Dia Mundial de Combate à Hepatite; Conheça as formas de transmissões e tratamentos

Da redação

figadoNo Dia Mundial de Combate às Hepatites Virais, celebrado hoje, especialistas alertam: a doença que atinge o fígado, muitas vezes, só apresenta sintomas em estágio avançado. Pelo silêncio, poucos infectados sabem que tem. Segundo o Ministério da Saúde, milhões de brasileiros estão contaminados pelas hepatites B ou C, as mais graves, sem conhecimento.

Quanto antes iniciado o tratamento, maiores as chances de eliminação total do vírus. O contágio é feito de duas formas. Nos tipos A e E, através de transmissão fecal-oral, relacionada a más condições de saneamento básico, e, nos tipos B, C e D, por via sanguínea e secreções corporais.

Após hepatite tipo A, o indivíduo pode eliminar o vírus do organismo, muitas vezes sem saber que teve a doença. Já as dos tipos B, C e D podem apresentar tanto formas agudas, quanto crônicas, quando a doença persiste por mais de seis meses.
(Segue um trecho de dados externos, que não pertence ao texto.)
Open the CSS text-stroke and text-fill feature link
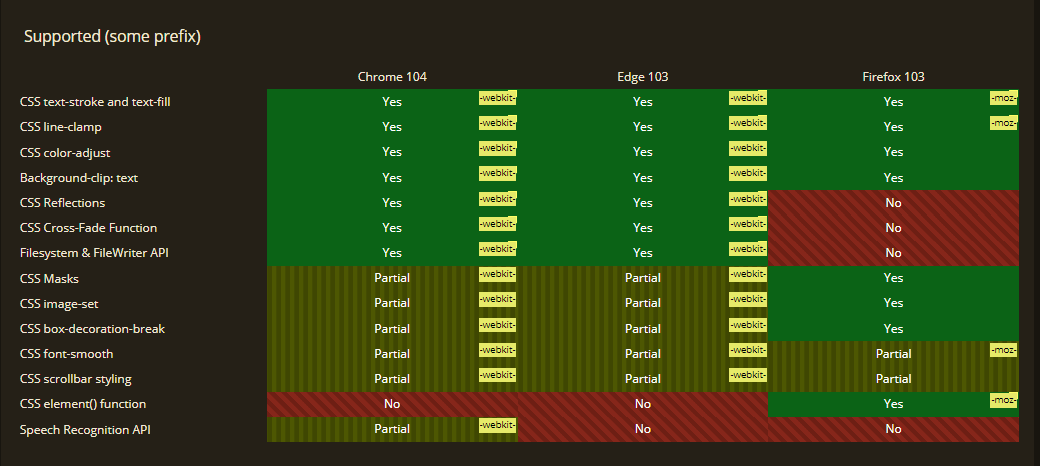1040x466 pixels. click(x=95, y=102)
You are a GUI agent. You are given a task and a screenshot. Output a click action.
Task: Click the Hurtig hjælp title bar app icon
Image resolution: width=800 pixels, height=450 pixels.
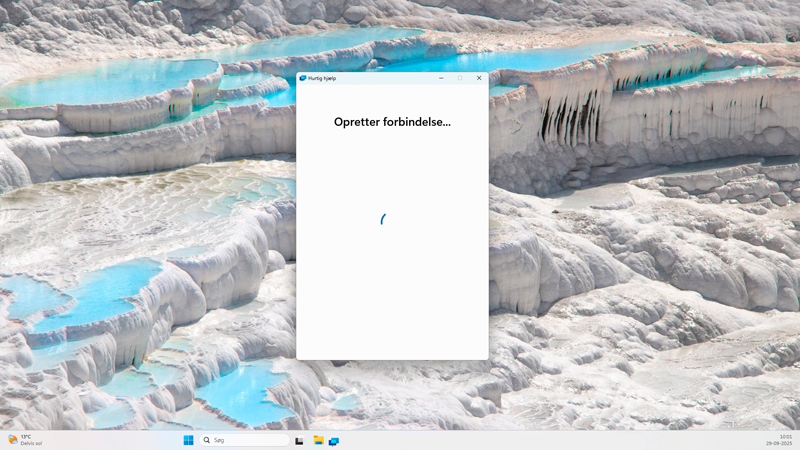(303, 78)
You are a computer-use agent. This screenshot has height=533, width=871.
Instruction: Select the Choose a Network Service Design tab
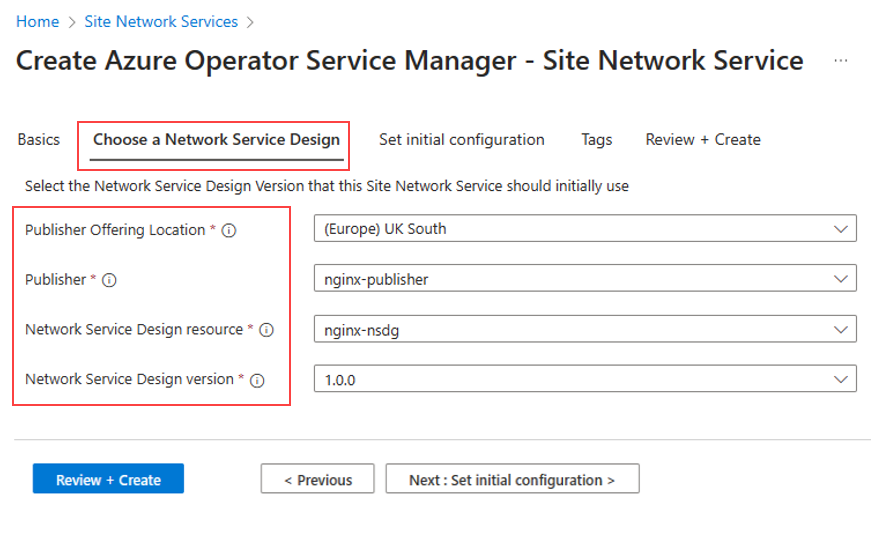[216, 140]
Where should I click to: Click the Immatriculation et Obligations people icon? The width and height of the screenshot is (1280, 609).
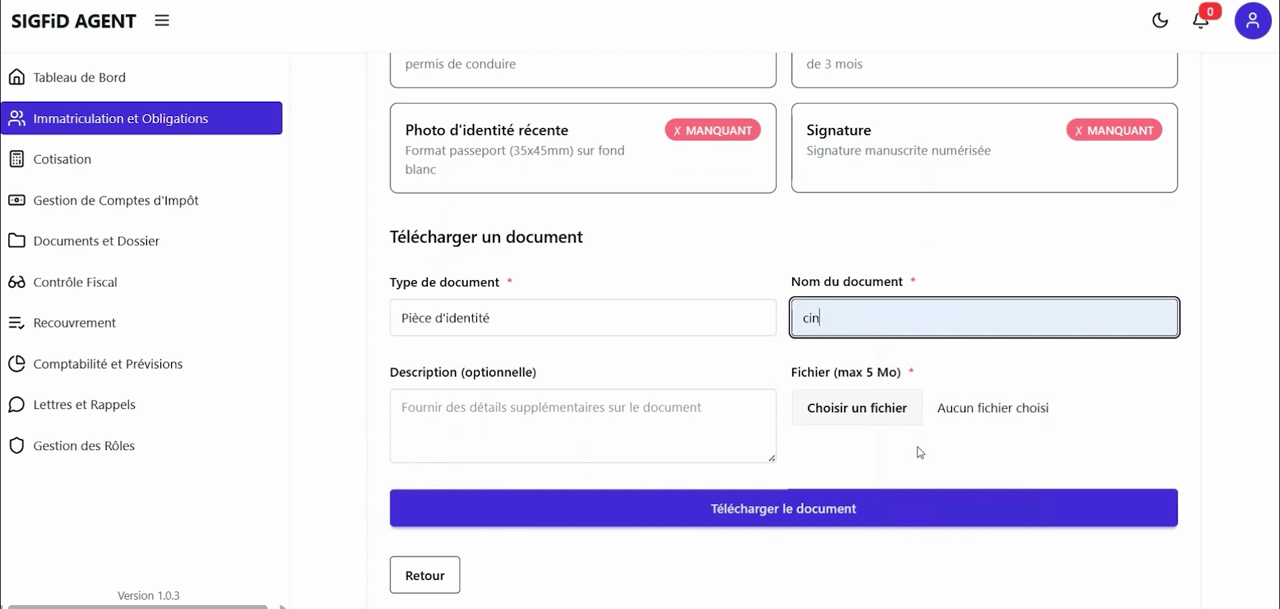coord(17,118)
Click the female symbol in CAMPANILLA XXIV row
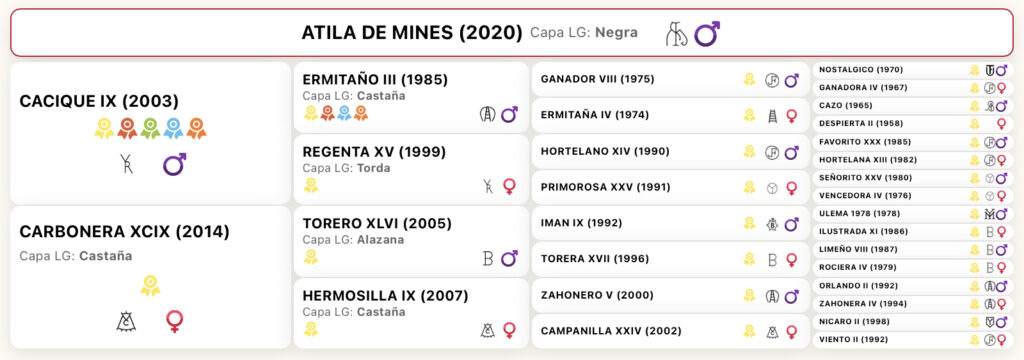This screenshot has width=1024, height=360. [x=792, y=332]

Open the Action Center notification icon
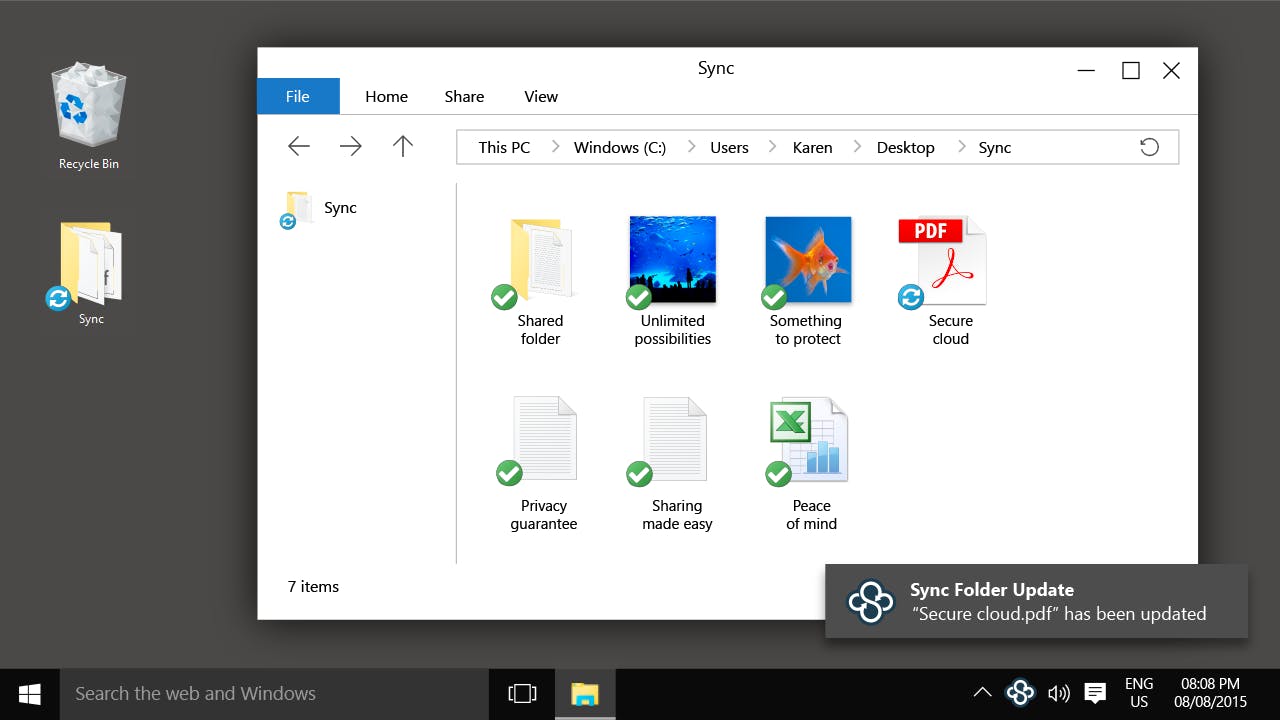(1095, 692)
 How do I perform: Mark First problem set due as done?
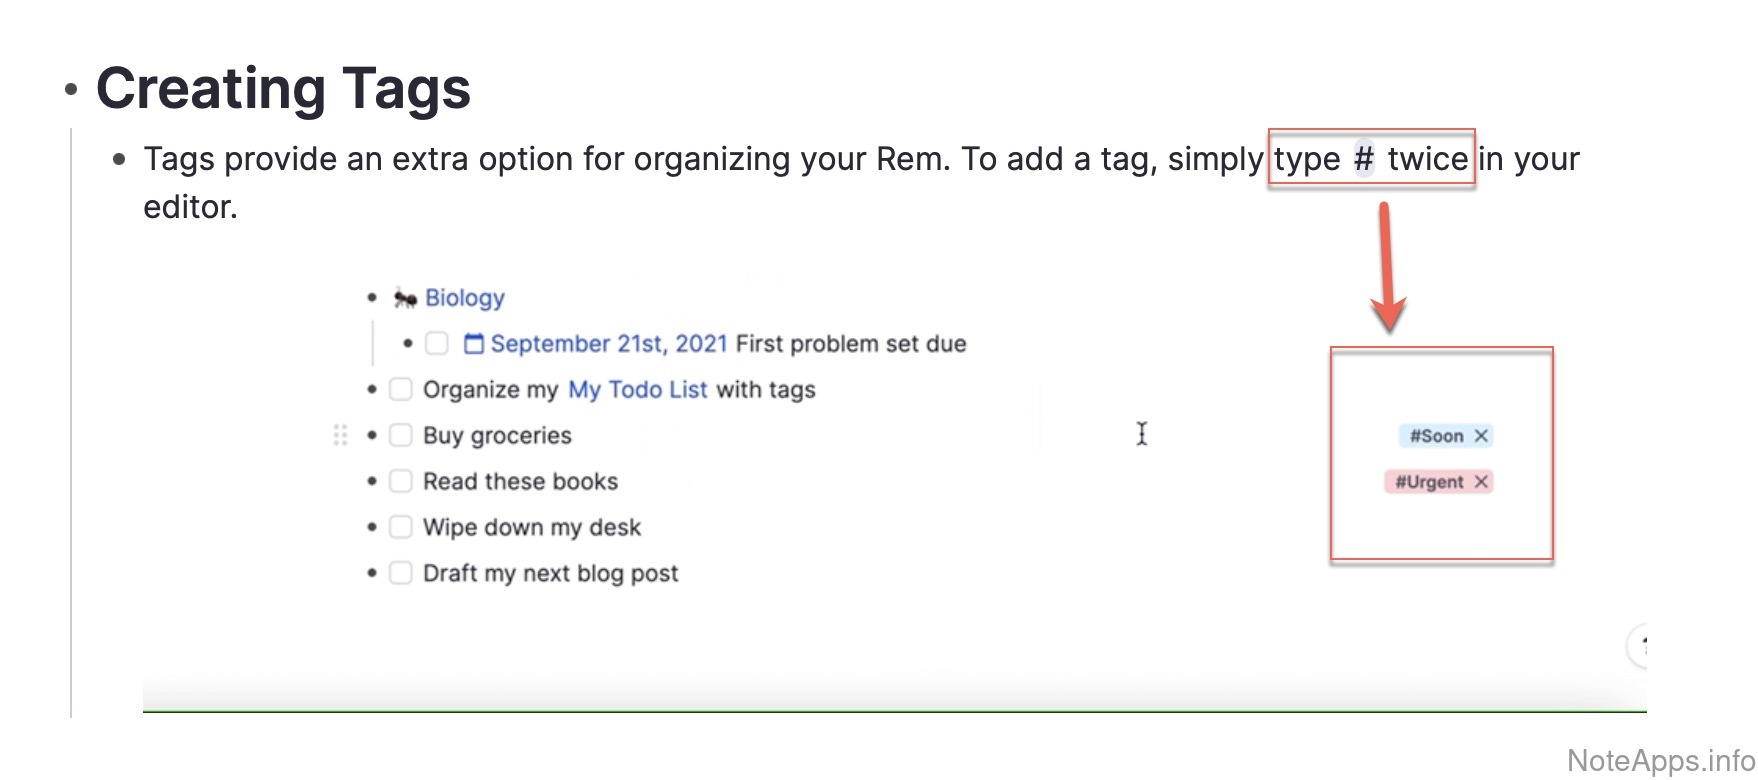[437, 344]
Para tratar formas agudas, é necessário repouso, hidratação, boa alimentação e não ingestão de bebidas alcoólicas. Já formas crônicas, são usadas medicações e drogas antivirais. O transplante hepático acontece em casos graves.

A melhor forma de prevenção contra os tipos A e B é a vacina, eficaz em cerca de 95% dos casos, diz o médico. Não há vacina contra o tipo C.

Desde 2015, o medicamento a base para tratar a hepatite C foi incorporado pelo SUS. Ele tem taxa de cura de 90%, maior que a de todos os tratamentos usados até o momento.